Like many Republicans, he seemed less excited about Romney than he was angry at Obama. He said Obama had accomplished nothing. Still aiming at diplomacy, I said that Obama had gotten Bin Laden.

He granted that, but added that Obama was responsible for a big chunk of the nation’s $16 trillion debt. I noted that Paul Ryan (who, although I didn’t mention it, voted for two unfunded wars, an unfunded prescription drug mandate, unpaid-for tax cuts, TARP, etc.) also was responsible for a big chunk of it.

“But Obama’s an idiot,” he said.

“He’s not an idiot,” I replied.

“He’s a (insert Joe Biden profanity here) idiot,” he said.

“He’s not an idiot,” I repeated.

He stood up and stormed away from the table, saying something along the lines of “I’m not going to sit here and talk to this liberal.” As he passed by me, he muttered something under his breath that would even make Joe Biden blush. He never returned.

So there you go. Even publicly asserting that the duly elected president of the United States and the commander in chief of its armed forces is not an idiot is enough in some circles to get you labeled as a hopeless case. And that guy probably thinks he’s a patriot.

By the people, etc.

I have lost track of how many times during the last week I have heard someone say that rights come from God, not from government. I have no problem with the sentiment, so long as those expressing it recall that most people used to think the way God ensured those rights were upheld was to give absolute power to a monarch.
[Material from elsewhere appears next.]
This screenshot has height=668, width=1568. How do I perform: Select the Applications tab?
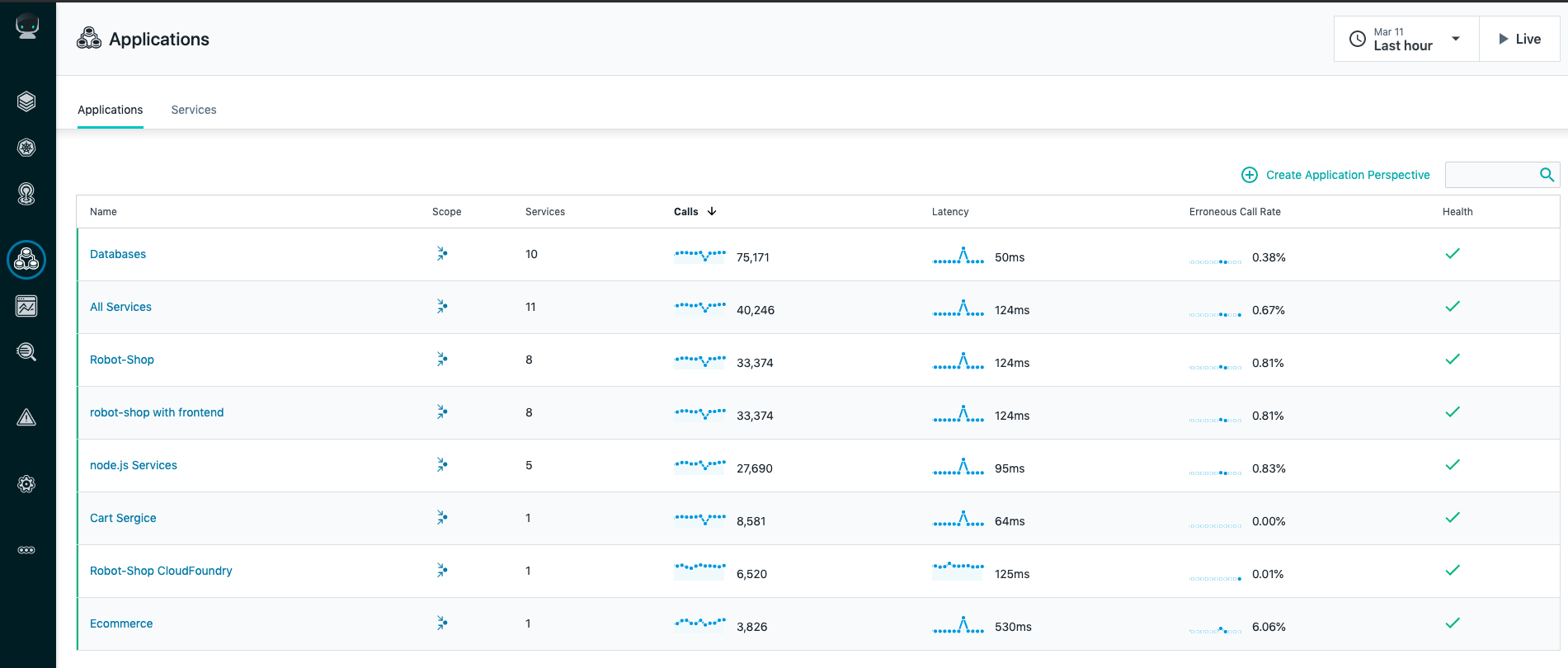click(111, 110)
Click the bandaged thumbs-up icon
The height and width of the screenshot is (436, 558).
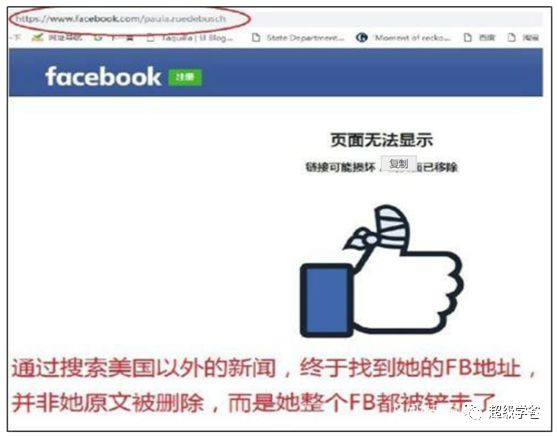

If you are going to quote the Declaration of Independence’s assertion that men “are endowed by their Creator with certain unalienable Rights,” then don’t forget to quote the next sentence: “to secure these rights, Governments are instituted among Men.”

God may be a whiz at legislating rights, but the founders understood that He wasn’t so keen on enforcing those rights. That’s our job.